This impressively synthetic survey of medieval painted churches is rooted within the context of a widespread and remarkable movement of church rebuilding that proliferated throughout Wales in the late fifteenth century. Suggett dextrously explores this fleeting moment of zealous architectural renewal, which, attended by a simultaneous resurgence in domestic construction drawing upon the same skilled craftmanship in timber, has tended to be overlooked in more orthodox art historical analyses of the period. Evidence attests that, astonishingly, all but one of the country’s surviving medieval churches were reroofed in the fifteenth and early sixteenth centuries. The resulting paradox was that modest, and often remote, single-celled structures were adorned with incongruously elaborate timber roofs and rood screens, the painted embellishment of which was frequently accompanied by a renewed programme of more extensive mural decoration. In a scholarly landscape where, as Suggett observes, ‘interpretation has not kept pace with recording’, this volume provides a much-needed exploration of the parish church interior as a product of, and theatre for, evolving devotional practices. The resulting review is ambitious in its timespan and, while focused on schemes of decorative polychromy, adopts a far more holistic approach than is typical for such material-specific studies (and is all the more successful for it). The decorative programmes that form the focus of this volume were, often, lay commissions reflecting the spiritual preoccupations of parishioners, and as such it illuminates an area of research that has only recently begun to receive the attention it merits.

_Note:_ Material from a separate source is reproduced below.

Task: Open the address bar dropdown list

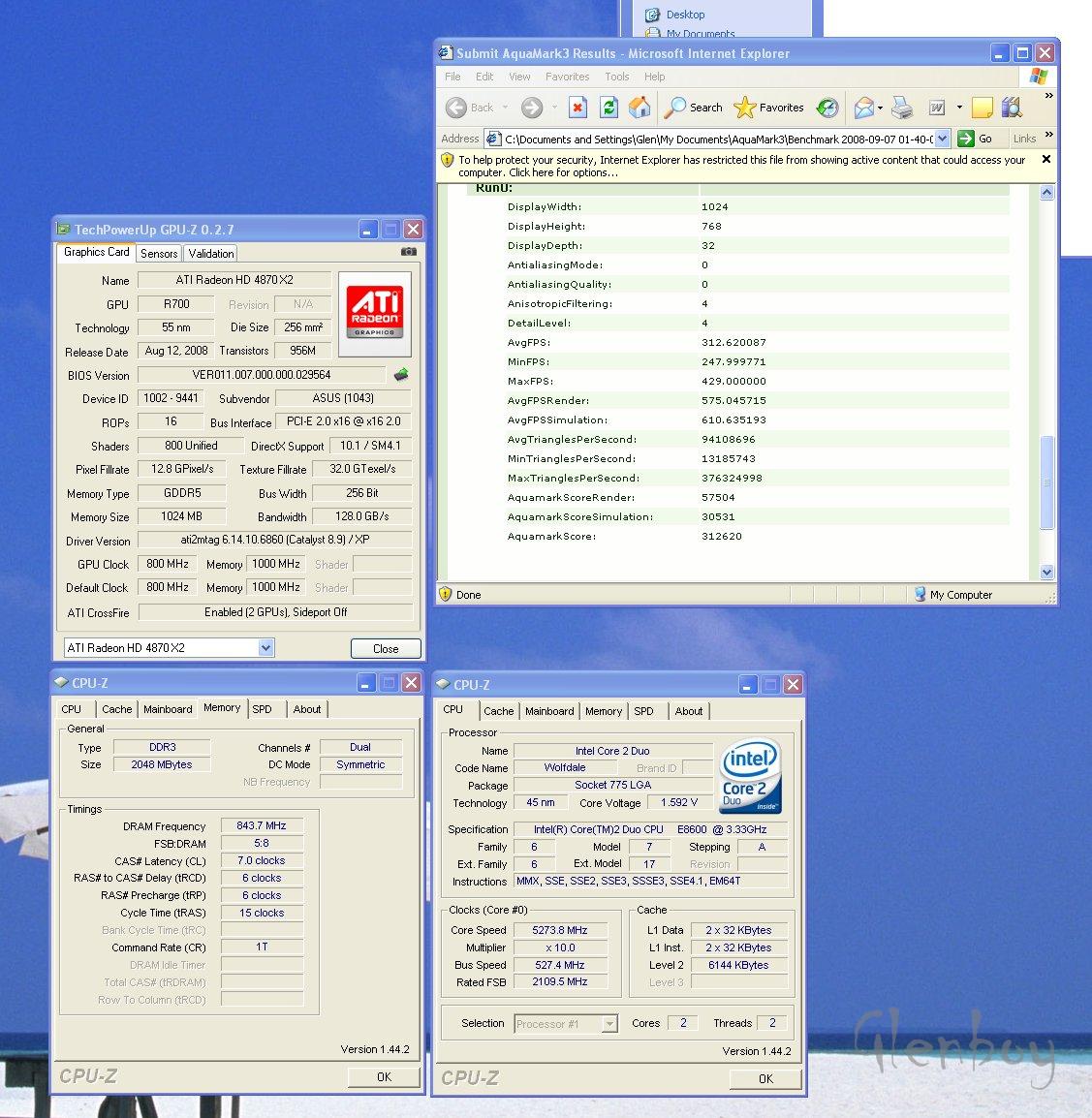Action: (x=940, y=139)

The opening chapters of Suggett’s survey chronicle the proliferation of polychromed rood screens and lofts – ornately carved from malleable green oak – erected by Welsh congregations in the decades around the turn of the sixteenth century. They stand as physical testimony to a popular pre-Reformation devotional focus on the Cross, which simultaneously found voice in contemporary vernacular verse. It is both remarkable and interesting that so many more rood lofts survive in Welsh churches than in the naves of their often more affluent English counterparts, where now only scrubbed and mutilated screens remain, and that some of the most flamboyant examples – such as the magnificent screen in St Ishaw’s Church in Partrishow, carved with intricate bands of interlaced decoration – were commissioned by less wealthy congregations, unfettered by the conservative conventions that constrained patrons of higher status. Most commonly, though, it is the painted backdrop to a lost rood that survives, whether executed on boards (as in St Ellyw’s Church, Llanelieu, where the rose-diapered timbers are tantalizingly punctured by elevation squints) or directly onto the plaster of the chancel arch (as is the case with the strikingly illusionistic geometric hanging painted on the nave’s east wall in St Illtud’s Church, Llantwit Major).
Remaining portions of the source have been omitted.